Screenshot Placeholder: [Chat window showing the DataTable analysis response formatted with bullet list of columns and inline code formatting]
Sample Analysis: Material
Scenario: You're using a marketplace material M_Foliage_Master and want to know if it's performant.
- Right-click
M_Foliage_Master - Azimuth Orion > Describe to Orion
- AI responds:
"This is a Surface material with Masked blend mode (for transparency cutout), DefaultLit shading model. It's set to two-sided rendering (important for foliage—leaves visible from both sides) and uses dithered opacity masking. The material has 47 expression nodes.
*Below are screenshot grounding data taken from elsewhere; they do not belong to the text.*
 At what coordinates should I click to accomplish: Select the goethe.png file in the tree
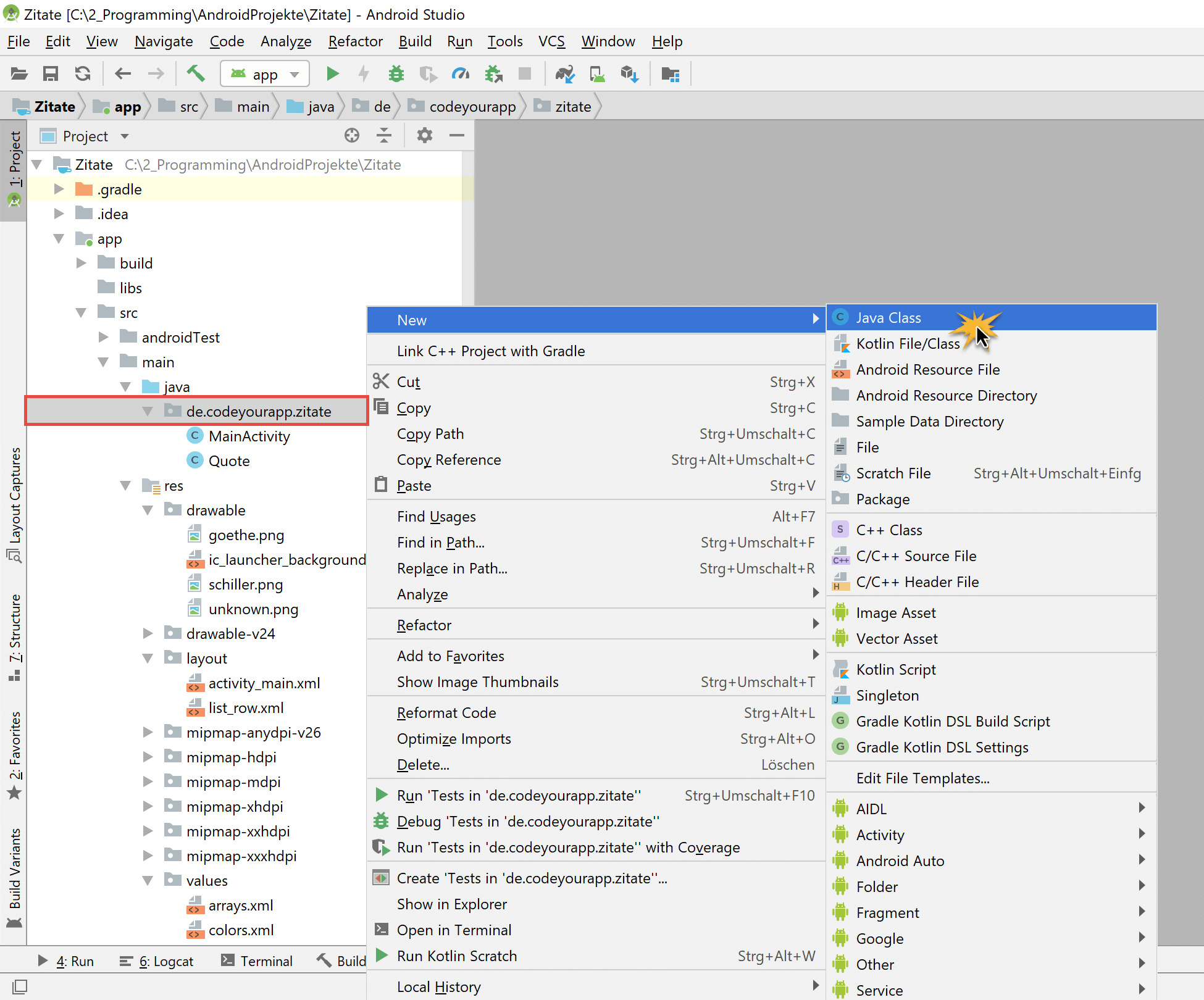(246, 535)
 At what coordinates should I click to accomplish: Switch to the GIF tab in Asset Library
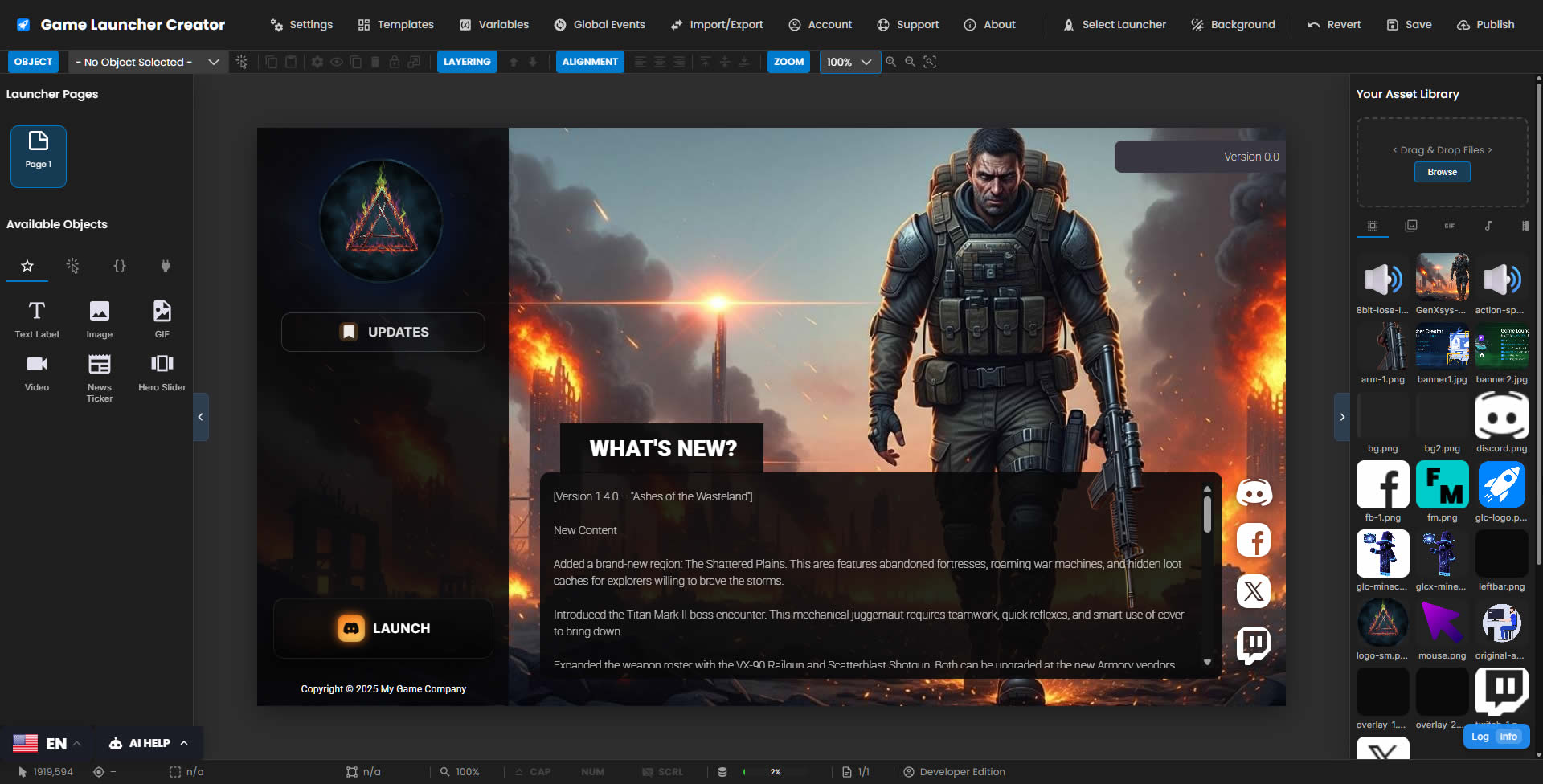pos(1450,226)
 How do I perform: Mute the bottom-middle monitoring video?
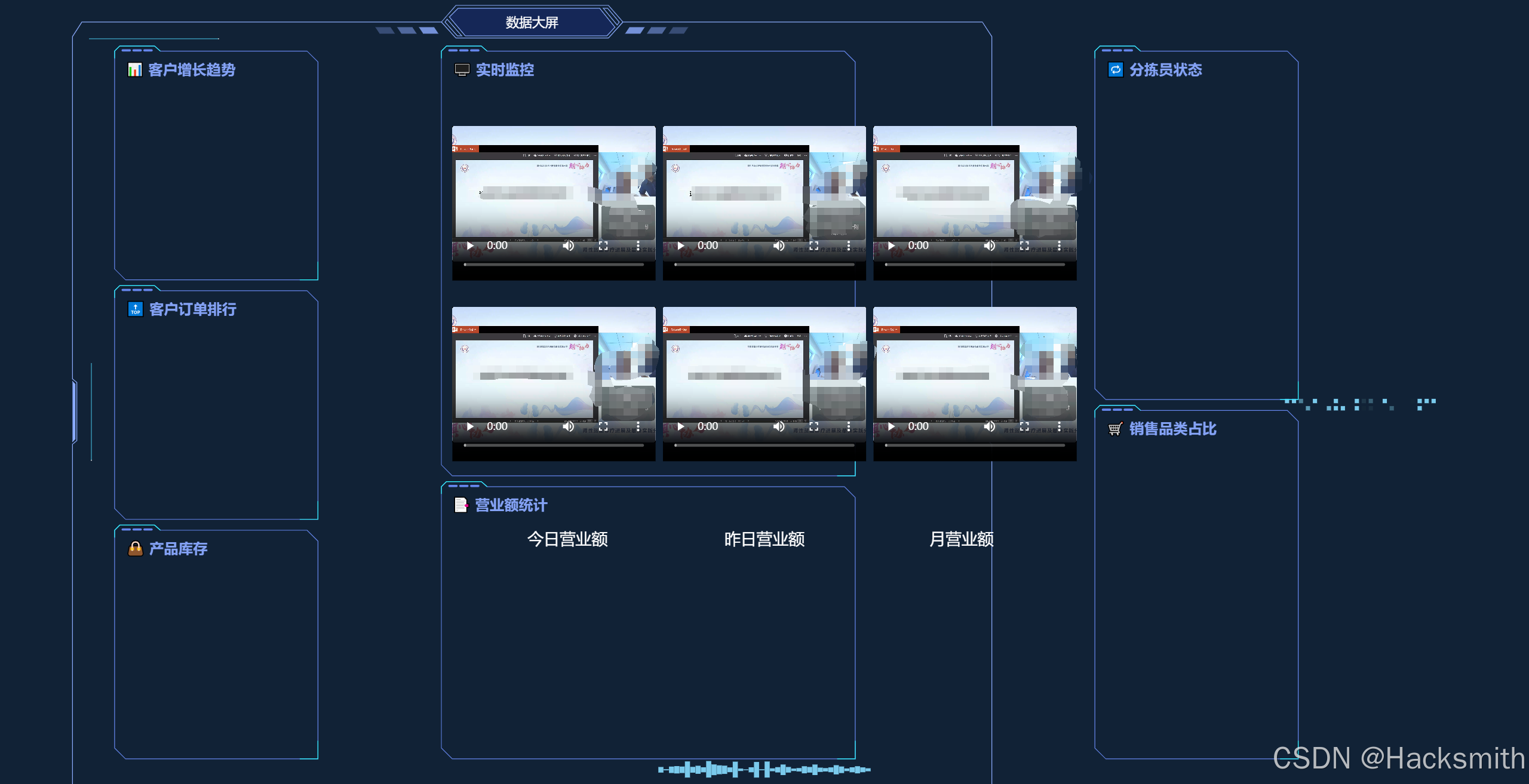click(779, 426)
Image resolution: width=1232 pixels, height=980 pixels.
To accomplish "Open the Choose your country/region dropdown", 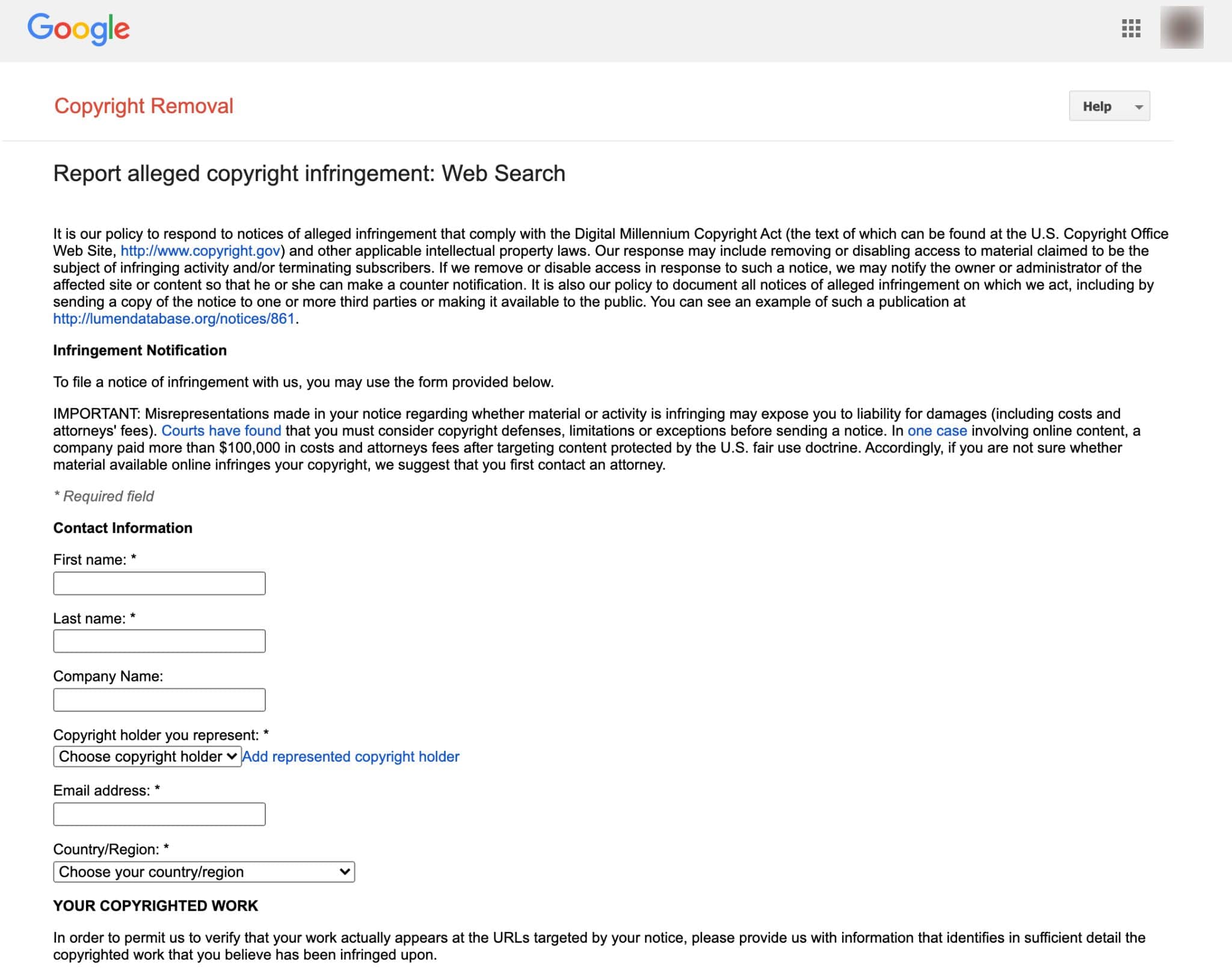I will coord(204,872).
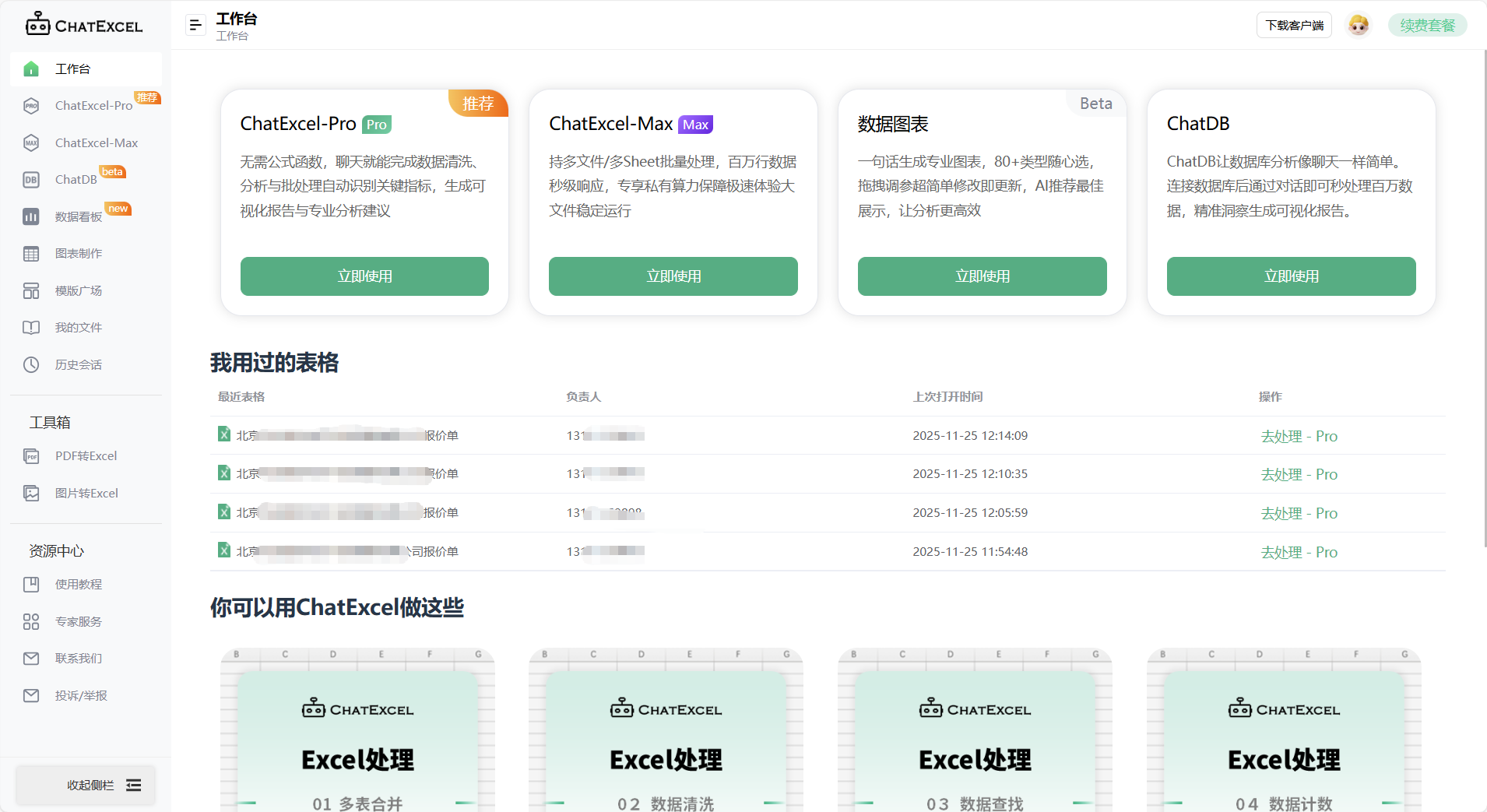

Analysis: The expression count (47) suggests moderate complexity—well within budget for real-time rendering. Two-sided with masked blending is standard for foliage materials. This should perform fine in large quantities (trees, grass) as long as overdraw is managed."
Screenshot Placeholder: [Chat window showing material analysis with technical terms and optimization notes]
You now know: It's optimized for foliage, uses standard techniques, and should perform well.